** GIVEN ENTRIES follows **
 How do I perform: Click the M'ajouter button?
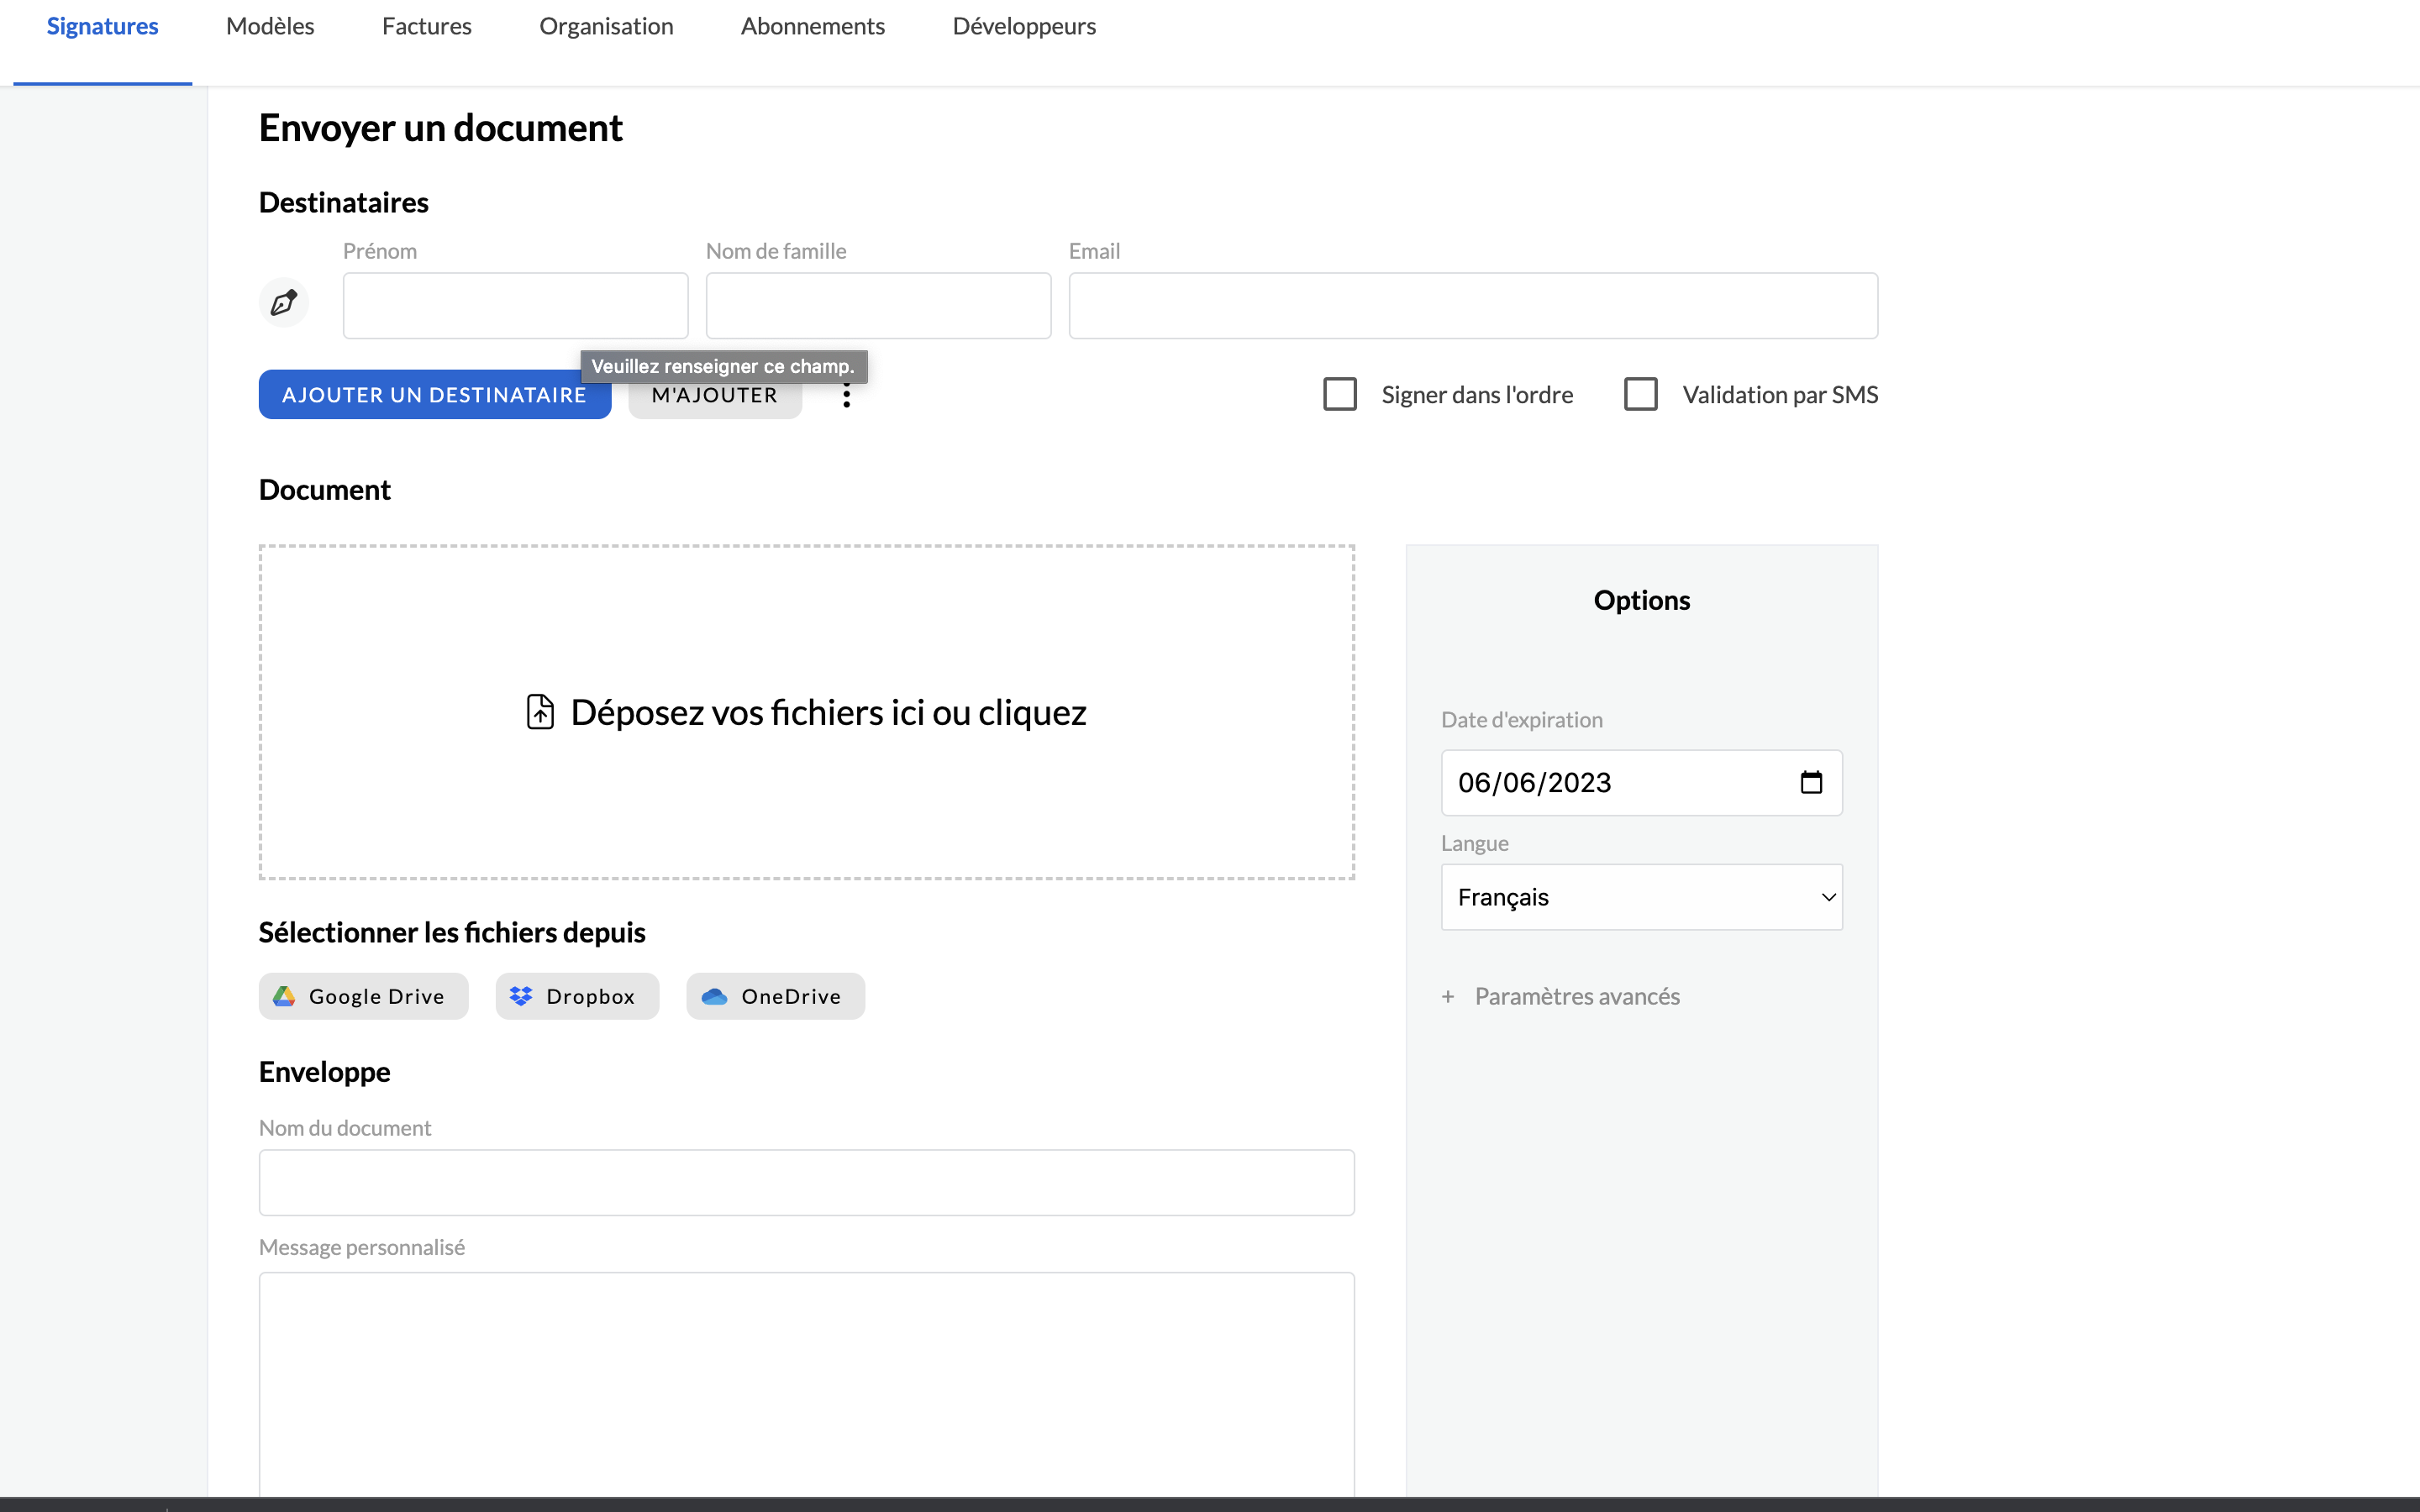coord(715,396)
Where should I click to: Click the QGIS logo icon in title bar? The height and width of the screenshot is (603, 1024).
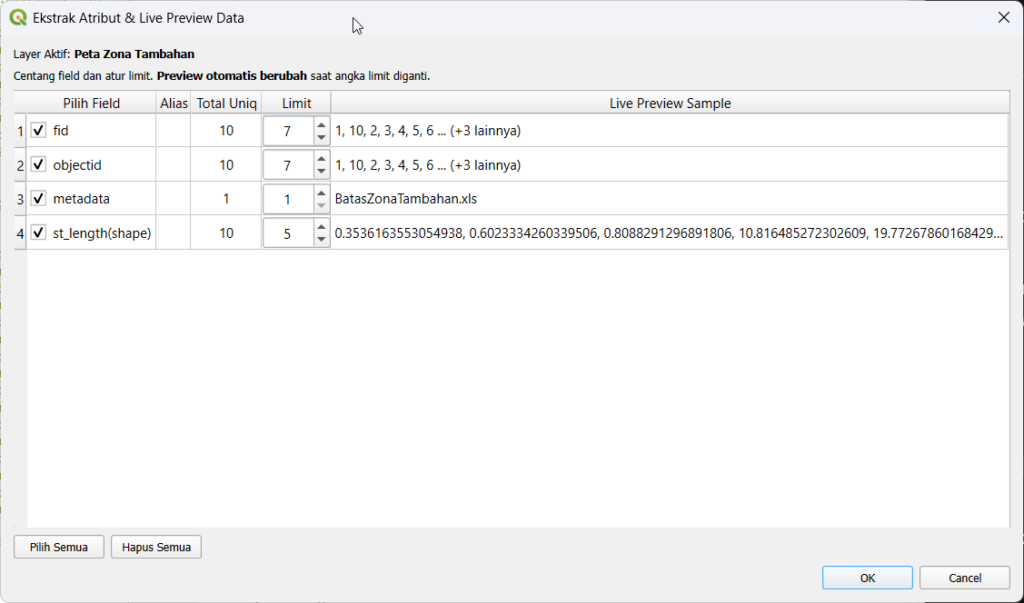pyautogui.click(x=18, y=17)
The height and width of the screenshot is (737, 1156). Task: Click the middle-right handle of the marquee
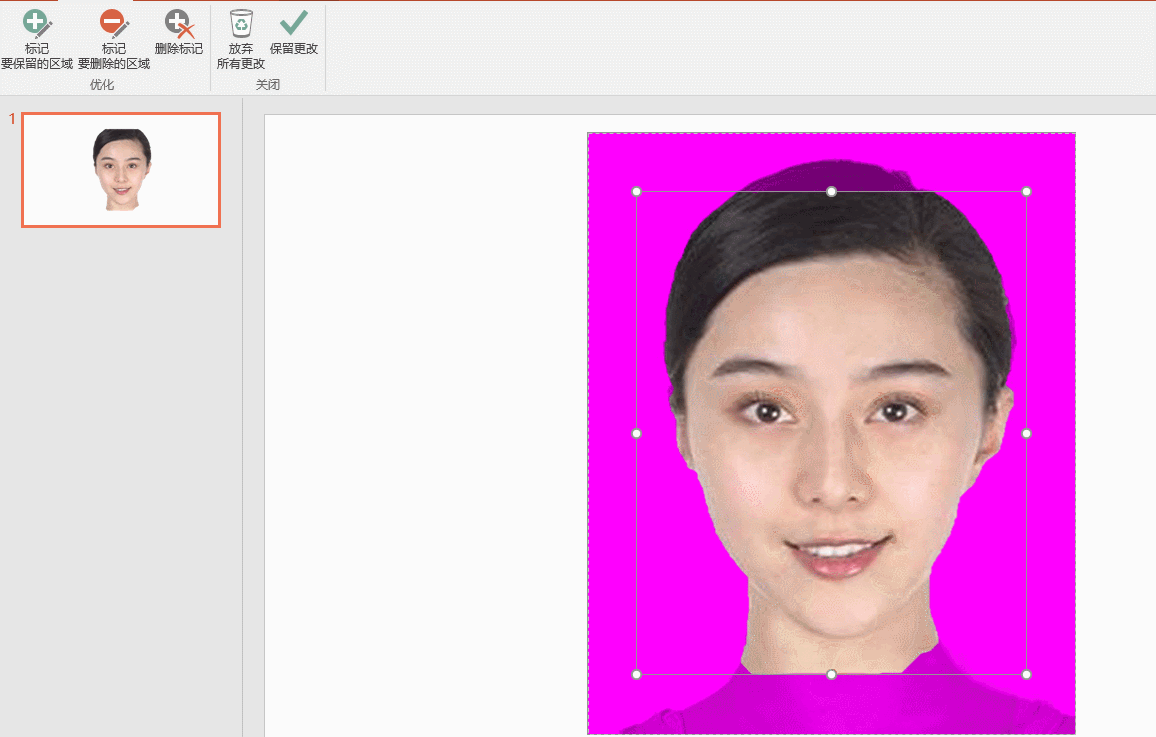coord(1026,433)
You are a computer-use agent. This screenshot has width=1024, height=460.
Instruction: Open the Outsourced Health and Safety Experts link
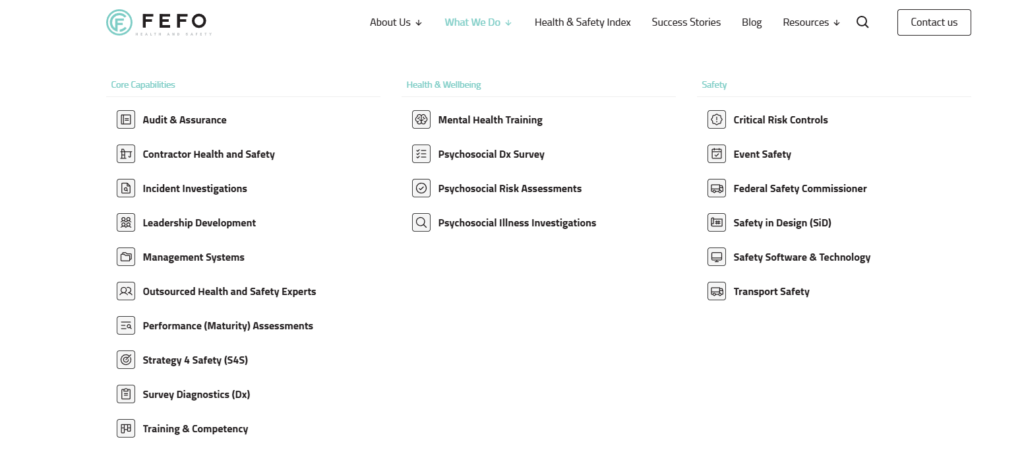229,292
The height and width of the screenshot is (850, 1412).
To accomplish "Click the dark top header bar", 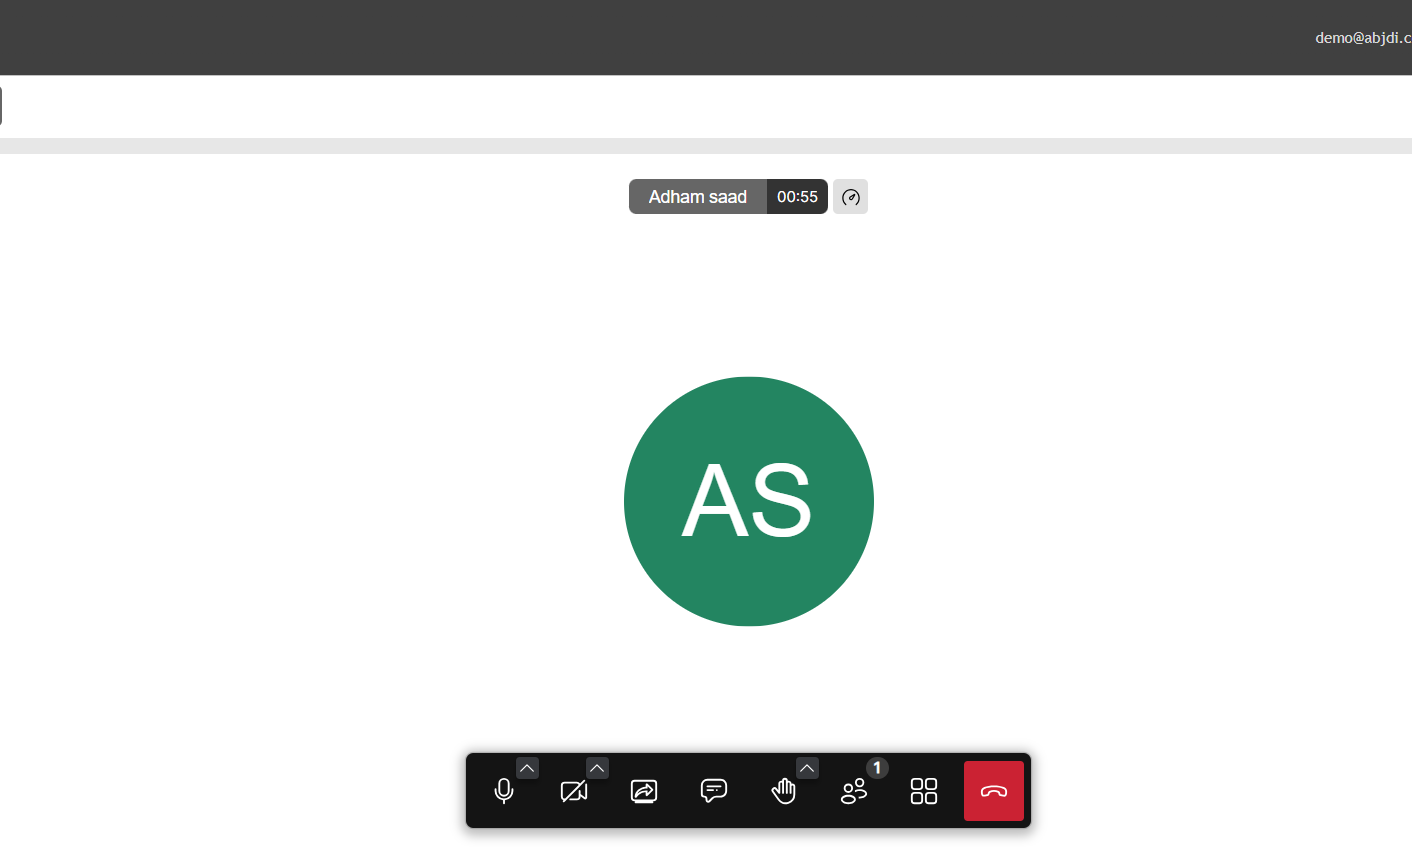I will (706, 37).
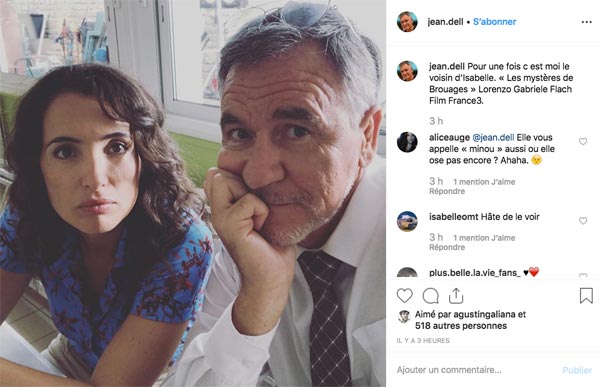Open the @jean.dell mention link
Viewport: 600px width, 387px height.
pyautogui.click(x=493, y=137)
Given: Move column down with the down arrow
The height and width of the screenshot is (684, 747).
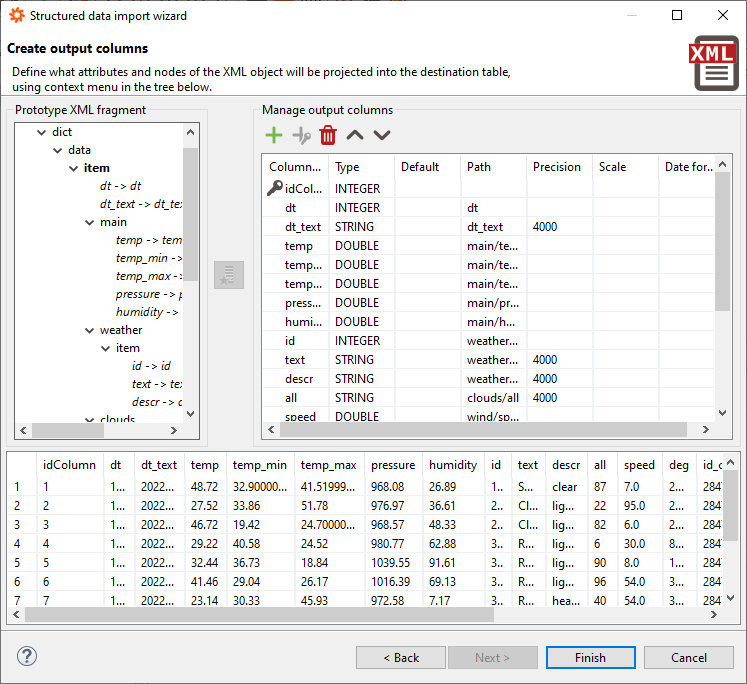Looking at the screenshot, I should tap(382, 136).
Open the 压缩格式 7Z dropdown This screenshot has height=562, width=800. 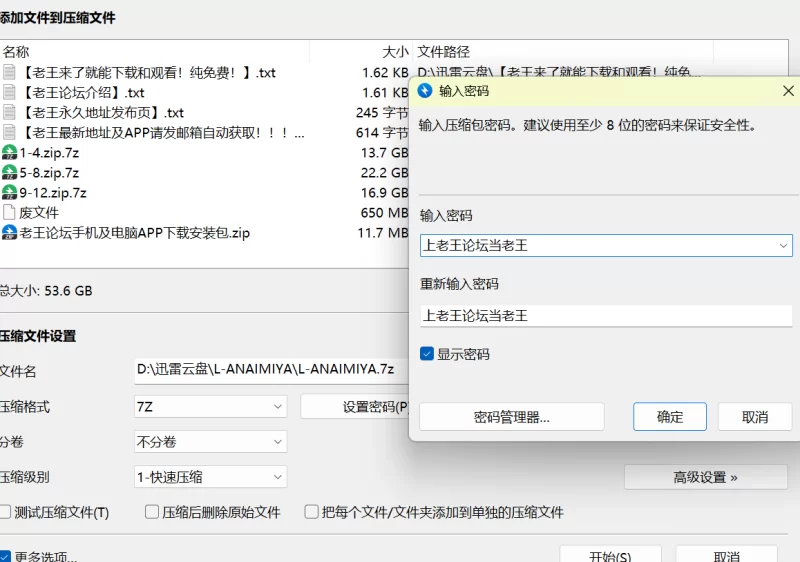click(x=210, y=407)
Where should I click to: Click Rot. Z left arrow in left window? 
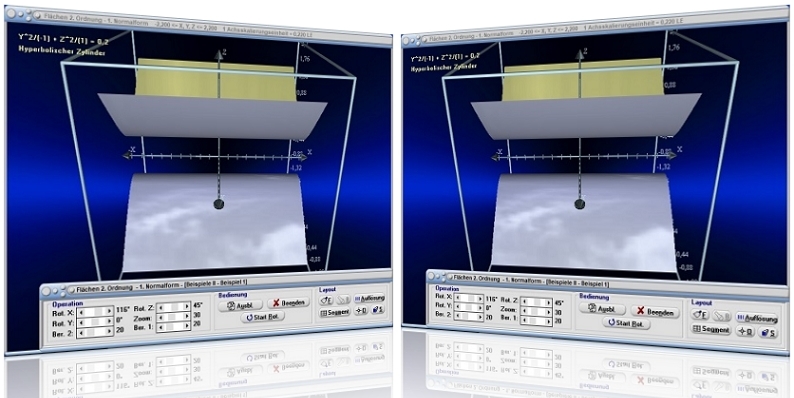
** End of GIVEN ENTRIES **
YOUR INSTRUCTIONS -
Look through the data above for the word "arrow". Report each line where it occurs.

SOLUTION -
Given: Move column down with the down arrow
Where should I click to: Click Rot. Z left arrow in left window? 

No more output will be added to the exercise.